When working with you on airspy_adsb i was considering adding some more pipelining than already existed.
That’s the alternative to parallel multithreading, having multiple producer and consumer threads that form a pipeline.
But saturating one core on the SBCs is really all you want to do.
That usually leaves you at a reasonable system load.
airspy_adsb got to the point of not gaining much even on an RPi3 by increasing the processing. (trying to decode even if the preamble didn’t look very promising)
And people who wanted every last bit of decoder performance were running it on an RPi4 already so i didn’t push further in the pipeline direction.
Decreasing the preamble filter threshold further than possible now on an RPi4 really yields almost no extra decoded messages, we’re probably talking doubling the compute power to get maybe half a percent extra messages or something.
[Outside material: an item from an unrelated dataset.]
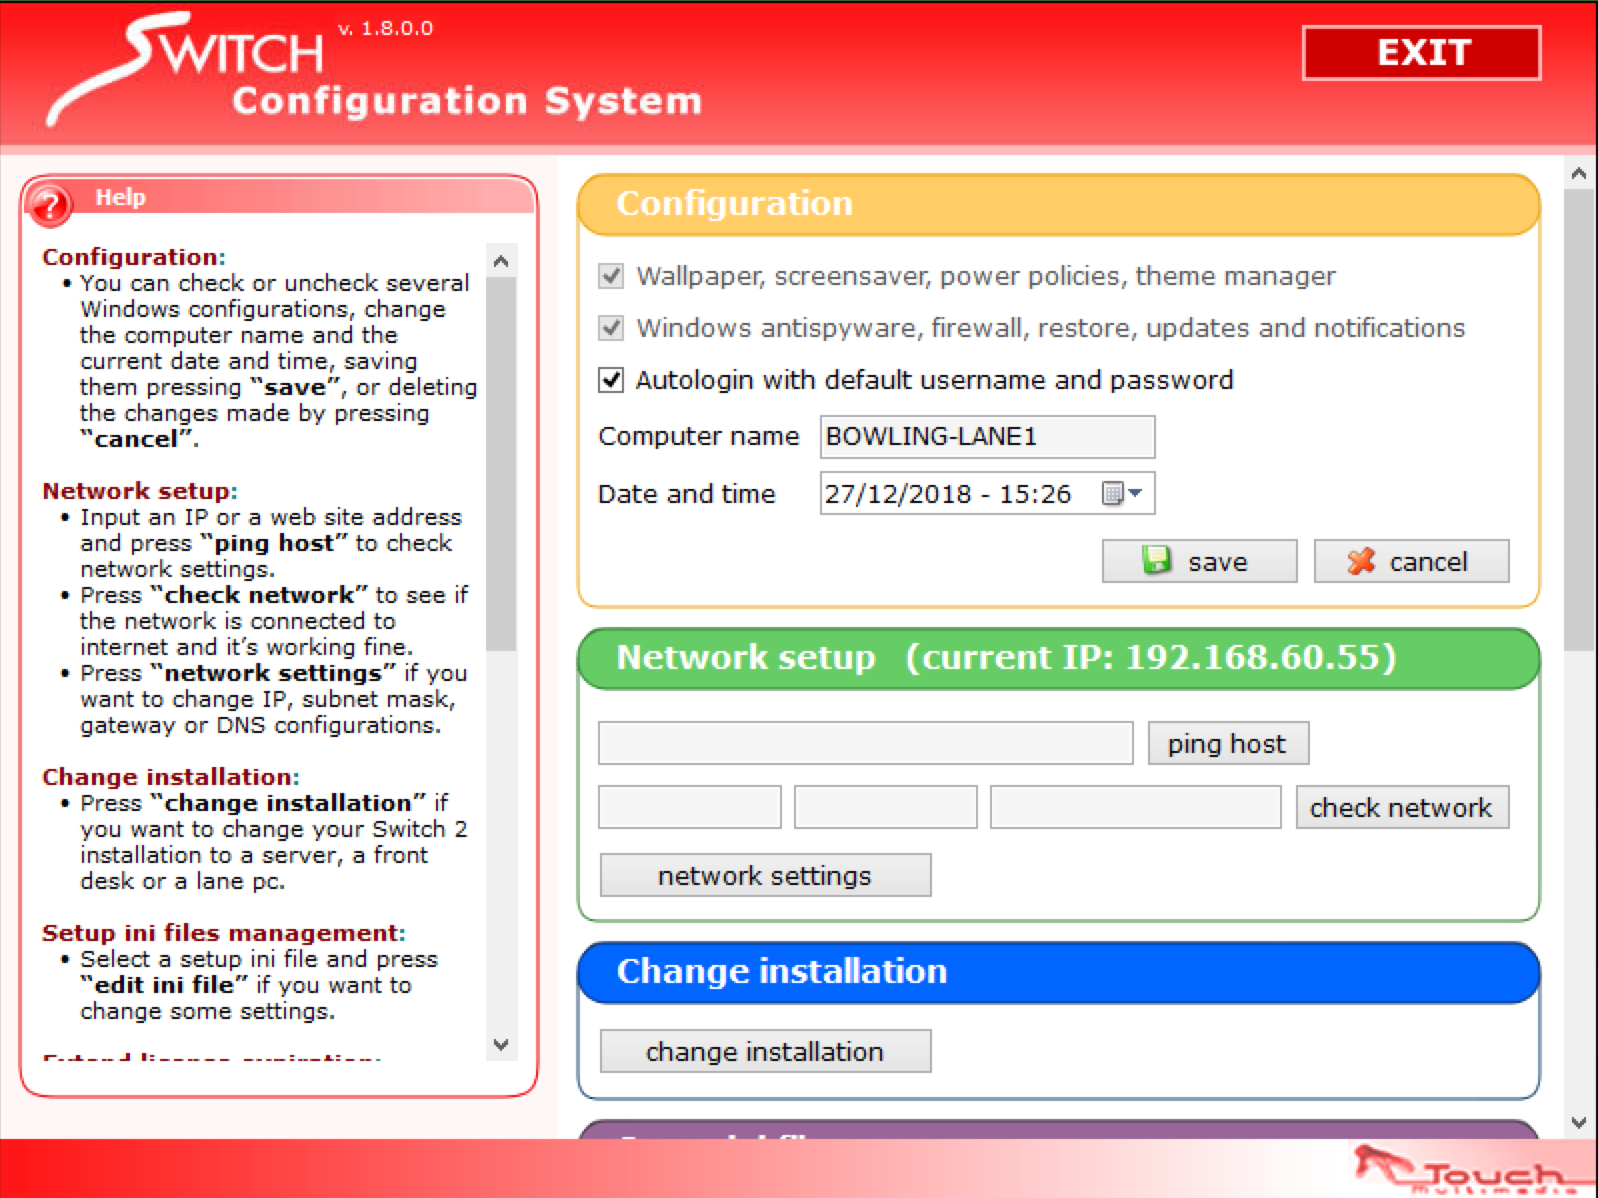1598x1198 pixels.
Task: Click the Computer name text field
Action: 986,437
While this is true it doesn’t really help if what you’re trying to do is add airspy support to the existing 2.4MSPS-only demodulator. If the airspy won’t do arbitrary sample rates then the only real option is to decimate from something it does support.
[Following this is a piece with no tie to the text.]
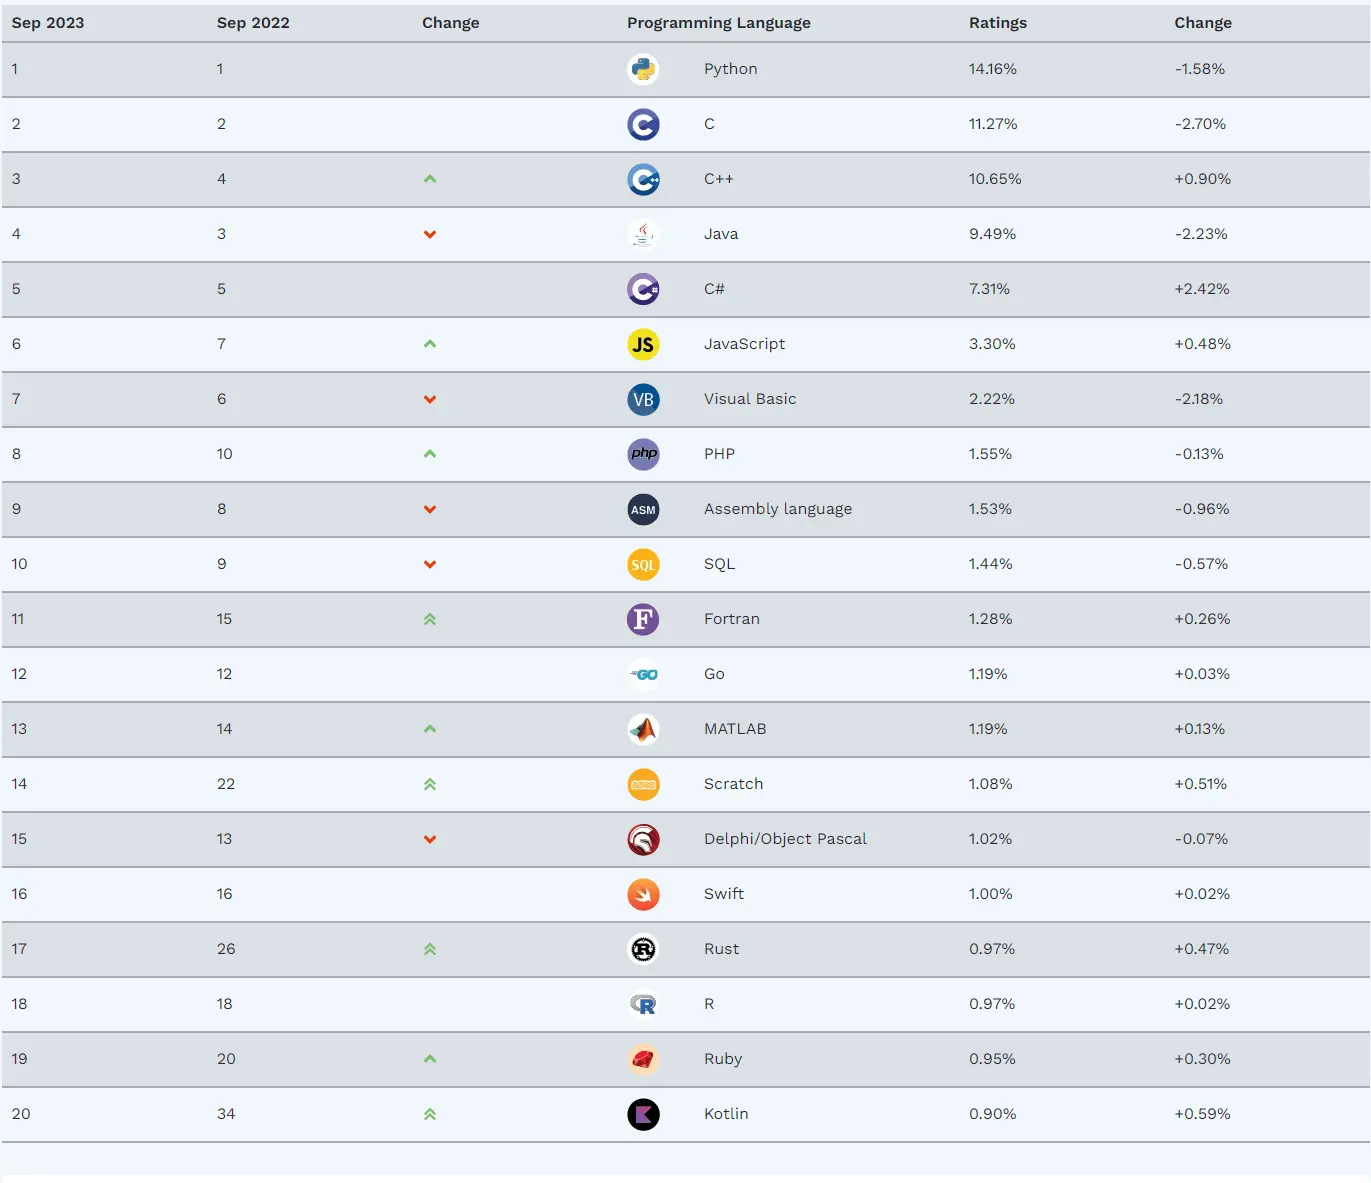This screenshot has width=1371, height=1183.
Task: Click the Programming Language column header
Action: coord(719,23)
DSP is a… big topic. You probably want a book. I found Understanding Digital Signal Processing (Richard Lyons, ISBN 978-0-13-702741-5) to be a pretty good all round reference. You can find a ton of info online but it can be a bit inchoherent…
Here’s the really really short version
You can only represent up to a certain frequency at a given sample rate. e.g. using complex samples, at 1MSPS you can only represent 1MHz of bandwidth, frequencies between +/- 0.5MHz. Signals outside that range will get aliased so they appear at lower frequencies (this is basically the same thing as the “wagon-wheel” optical illusion). You don’t want that in this case. So you need to filter out those higher frequencies before you reduce the sample rate.
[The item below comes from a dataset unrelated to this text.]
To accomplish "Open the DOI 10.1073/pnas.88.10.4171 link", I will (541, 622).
A FIR is a type of digital filter. You implement them by having a set of constants (“taps”) that you multiply a window of the input samples with to produce each output sample (i.e. a convolution):
The choice of taps controls what sort of filter it is; a halfband filter is just a special class of low-pass filter that happens to have some nice properties for decimating by 2. For general purpose filters you will want to use a filter design tool to work out suitable values. Octave/Matlab and gnuradio have libraries for this. Search for “Parks-McClellan”/“Remez exchange” or “FIR window design method”. Selecting the right taps is the hard part - actually implementing the FIR is very simple. (Implementing it fast is another question)
note that for the special case of decimation, you don’t need to compute samples you’re just going to throw away…
May not be worth going that far with it. The low hanging fruit is to use SIMD instructions. I got something like a 5x speedup on a FIR implementation just using NEON on a Pi 4; I’d guess you’d get something similar with SSE/AVX et al. Sometimes the compiler can auto-vectorize things but they’re not great at that, usually you’d need a hand-rolled implementation.
@obj Thanks for the additional pointers and reference!
I’m not seriously pursuing the additional core stuff. It was more of an musing.
@prog I think the issue with IQ at the higher sample rates is the fact that each sample is two samples (I, Q) which therefore doubles the stream rate. No way USB2 can handle that. IQ at 12 already streams at 283 Mb/s. I think we’re going to need a converter for one of the “real” formats.
I was seeing the effects of USB saturation because I had another SDR running at the same time to compare with. When I stopped the other dump1090 instance, the performance at 12/IQ with the simple keep 1 of 5 samples was much improved.